(Records drawn from a dataset)
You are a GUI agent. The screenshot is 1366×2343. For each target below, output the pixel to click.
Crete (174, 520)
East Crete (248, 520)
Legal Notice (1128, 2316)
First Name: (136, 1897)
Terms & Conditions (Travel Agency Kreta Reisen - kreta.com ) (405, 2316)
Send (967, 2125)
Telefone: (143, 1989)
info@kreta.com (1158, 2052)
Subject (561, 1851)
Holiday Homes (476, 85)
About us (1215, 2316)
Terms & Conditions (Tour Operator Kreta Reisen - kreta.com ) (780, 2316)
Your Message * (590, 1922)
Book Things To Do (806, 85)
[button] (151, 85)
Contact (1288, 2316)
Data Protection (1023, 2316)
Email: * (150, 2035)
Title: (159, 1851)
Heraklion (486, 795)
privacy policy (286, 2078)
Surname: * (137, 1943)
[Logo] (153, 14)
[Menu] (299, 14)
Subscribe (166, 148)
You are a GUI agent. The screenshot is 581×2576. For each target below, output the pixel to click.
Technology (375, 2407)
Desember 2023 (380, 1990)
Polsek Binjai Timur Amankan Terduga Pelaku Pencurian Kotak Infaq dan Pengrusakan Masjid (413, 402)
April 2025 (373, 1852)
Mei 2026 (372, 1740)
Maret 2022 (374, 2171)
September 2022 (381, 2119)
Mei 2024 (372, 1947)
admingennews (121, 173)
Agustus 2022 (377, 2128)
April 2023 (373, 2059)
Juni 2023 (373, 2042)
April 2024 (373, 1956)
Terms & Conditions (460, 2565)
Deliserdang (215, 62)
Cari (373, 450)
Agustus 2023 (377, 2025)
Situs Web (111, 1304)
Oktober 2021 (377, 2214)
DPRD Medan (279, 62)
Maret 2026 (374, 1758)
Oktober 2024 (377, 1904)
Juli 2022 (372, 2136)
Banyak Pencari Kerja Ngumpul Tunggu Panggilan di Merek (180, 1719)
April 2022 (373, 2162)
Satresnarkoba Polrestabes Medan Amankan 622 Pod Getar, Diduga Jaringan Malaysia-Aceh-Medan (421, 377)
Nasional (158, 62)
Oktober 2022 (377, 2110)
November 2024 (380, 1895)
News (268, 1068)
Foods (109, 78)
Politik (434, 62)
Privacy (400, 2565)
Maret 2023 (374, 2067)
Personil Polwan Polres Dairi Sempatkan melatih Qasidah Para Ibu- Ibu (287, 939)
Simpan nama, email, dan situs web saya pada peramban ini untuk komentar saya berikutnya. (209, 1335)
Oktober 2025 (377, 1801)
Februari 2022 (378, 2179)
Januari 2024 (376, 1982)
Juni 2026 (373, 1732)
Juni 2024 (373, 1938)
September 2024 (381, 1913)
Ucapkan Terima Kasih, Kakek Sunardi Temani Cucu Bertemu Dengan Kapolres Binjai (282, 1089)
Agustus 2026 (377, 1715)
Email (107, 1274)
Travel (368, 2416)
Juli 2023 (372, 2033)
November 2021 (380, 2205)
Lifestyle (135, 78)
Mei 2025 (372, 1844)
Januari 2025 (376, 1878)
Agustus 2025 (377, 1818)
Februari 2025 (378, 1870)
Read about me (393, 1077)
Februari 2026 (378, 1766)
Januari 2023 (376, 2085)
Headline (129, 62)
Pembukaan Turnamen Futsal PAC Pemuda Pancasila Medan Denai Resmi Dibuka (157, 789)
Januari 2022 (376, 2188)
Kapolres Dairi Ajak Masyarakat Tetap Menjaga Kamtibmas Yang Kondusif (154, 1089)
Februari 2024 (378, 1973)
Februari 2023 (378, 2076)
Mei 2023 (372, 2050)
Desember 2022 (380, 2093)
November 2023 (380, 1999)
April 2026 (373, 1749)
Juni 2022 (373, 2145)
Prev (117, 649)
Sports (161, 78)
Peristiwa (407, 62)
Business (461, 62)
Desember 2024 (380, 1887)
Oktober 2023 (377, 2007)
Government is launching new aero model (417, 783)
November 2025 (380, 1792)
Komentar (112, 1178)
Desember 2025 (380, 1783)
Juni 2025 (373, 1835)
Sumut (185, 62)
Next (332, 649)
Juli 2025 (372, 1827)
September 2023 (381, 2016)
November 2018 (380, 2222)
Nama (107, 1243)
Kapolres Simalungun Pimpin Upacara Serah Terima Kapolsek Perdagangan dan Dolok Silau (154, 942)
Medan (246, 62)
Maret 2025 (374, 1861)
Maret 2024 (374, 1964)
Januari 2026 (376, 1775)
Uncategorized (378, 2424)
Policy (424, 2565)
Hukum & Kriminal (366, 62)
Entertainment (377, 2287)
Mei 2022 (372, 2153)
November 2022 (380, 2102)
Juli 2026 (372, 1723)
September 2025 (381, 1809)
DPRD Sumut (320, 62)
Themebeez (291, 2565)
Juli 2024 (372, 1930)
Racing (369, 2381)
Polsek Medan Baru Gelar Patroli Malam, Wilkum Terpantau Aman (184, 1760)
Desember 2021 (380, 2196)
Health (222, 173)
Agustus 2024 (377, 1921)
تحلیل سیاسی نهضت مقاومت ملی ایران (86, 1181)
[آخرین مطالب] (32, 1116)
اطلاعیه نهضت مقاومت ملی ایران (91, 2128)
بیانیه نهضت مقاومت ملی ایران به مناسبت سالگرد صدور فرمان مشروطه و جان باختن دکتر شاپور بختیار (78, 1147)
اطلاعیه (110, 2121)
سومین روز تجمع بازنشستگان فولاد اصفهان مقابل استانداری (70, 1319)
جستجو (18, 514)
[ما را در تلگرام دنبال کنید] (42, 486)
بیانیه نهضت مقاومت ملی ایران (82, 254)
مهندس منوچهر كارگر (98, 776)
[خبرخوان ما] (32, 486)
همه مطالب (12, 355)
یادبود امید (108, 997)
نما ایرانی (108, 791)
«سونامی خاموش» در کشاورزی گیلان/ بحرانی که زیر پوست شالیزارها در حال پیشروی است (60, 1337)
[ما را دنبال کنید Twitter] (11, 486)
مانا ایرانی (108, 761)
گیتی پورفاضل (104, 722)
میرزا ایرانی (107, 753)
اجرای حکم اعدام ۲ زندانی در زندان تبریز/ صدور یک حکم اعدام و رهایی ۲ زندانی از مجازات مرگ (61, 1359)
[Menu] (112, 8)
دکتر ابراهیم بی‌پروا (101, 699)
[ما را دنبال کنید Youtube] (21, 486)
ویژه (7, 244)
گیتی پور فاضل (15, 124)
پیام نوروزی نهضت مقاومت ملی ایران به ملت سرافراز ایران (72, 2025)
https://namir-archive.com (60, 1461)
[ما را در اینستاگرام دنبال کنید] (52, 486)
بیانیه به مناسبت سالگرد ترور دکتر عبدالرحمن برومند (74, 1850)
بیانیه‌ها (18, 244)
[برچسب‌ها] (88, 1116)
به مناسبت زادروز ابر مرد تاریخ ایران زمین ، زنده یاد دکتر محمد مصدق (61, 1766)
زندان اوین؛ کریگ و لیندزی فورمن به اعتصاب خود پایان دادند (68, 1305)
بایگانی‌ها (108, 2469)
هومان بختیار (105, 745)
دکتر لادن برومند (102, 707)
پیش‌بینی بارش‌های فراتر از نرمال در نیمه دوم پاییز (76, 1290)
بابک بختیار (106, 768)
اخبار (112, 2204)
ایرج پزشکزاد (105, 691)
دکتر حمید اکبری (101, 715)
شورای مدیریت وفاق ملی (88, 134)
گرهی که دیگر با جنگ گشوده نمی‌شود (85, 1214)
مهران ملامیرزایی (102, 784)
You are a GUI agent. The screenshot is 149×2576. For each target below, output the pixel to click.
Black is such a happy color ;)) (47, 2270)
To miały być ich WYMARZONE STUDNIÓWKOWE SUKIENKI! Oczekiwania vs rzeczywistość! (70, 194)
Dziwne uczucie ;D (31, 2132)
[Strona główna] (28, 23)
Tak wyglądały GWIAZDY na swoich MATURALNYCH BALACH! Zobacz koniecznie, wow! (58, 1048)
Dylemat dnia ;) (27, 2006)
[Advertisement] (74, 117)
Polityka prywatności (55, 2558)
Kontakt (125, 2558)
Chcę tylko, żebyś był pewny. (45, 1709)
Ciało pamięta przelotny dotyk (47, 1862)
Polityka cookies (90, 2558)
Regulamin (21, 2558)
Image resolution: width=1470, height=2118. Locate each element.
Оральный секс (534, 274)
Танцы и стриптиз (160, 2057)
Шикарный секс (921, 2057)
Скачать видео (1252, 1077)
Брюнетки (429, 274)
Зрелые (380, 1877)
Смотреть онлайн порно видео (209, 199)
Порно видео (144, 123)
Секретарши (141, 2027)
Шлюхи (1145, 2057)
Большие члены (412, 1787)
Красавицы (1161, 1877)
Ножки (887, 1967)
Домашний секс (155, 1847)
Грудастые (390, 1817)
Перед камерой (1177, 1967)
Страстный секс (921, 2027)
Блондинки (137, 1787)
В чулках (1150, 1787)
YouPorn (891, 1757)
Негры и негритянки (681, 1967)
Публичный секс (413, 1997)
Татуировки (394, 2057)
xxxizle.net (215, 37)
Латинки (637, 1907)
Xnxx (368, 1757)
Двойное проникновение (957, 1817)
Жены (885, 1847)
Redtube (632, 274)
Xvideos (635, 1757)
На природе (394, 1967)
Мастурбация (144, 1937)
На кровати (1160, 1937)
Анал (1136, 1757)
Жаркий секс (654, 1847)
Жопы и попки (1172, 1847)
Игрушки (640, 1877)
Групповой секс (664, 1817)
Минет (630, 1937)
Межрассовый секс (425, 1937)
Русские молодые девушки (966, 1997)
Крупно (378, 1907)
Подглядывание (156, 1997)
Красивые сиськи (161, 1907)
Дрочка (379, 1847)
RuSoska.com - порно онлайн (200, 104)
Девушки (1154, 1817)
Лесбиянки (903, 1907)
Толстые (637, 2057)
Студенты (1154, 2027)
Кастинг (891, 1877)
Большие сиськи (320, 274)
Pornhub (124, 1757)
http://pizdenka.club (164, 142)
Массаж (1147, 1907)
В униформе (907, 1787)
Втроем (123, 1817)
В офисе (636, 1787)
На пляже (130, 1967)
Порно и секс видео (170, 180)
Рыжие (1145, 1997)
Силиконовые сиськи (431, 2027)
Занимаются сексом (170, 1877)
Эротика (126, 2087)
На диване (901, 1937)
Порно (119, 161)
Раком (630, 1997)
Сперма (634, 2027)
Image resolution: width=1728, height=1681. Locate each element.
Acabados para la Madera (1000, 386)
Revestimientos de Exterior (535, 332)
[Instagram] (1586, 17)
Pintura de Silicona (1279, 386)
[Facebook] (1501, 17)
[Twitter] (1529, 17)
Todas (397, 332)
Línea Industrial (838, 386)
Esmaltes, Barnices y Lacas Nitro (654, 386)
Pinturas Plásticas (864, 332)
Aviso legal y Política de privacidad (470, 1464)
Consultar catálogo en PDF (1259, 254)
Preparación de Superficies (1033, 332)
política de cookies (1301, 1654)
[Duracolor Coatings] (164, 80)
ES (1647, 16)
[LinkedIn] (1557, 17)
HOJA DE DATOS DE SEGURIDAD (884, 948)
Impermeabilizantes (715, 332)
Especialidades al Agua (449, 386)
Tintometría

WHAT YOU HAVE TO DO
Here the output must be the lines above from the line with "You are a GUI agent. The screenshot is 581×2576." to the line with "Maret 2022 (374, 2171)", both included, duplicated word for word and nothing else.

SOLUTION FOR THIS EXERCISE
You are a GUI agent. The screenshot is 581×2576. For each target below, output the pixel to click.
Technology (375, 2407)
Desember 2023 (380, 1990)
Polsek Binjai Timur Amankan Terduga Pelaku Pencurian Kotak Infaq dan Pengrusakan Masjid (413, 402)
April 2025 (373, 1852)
Mei 2026 (372, 1740)
Maret 2022 (374, 2171)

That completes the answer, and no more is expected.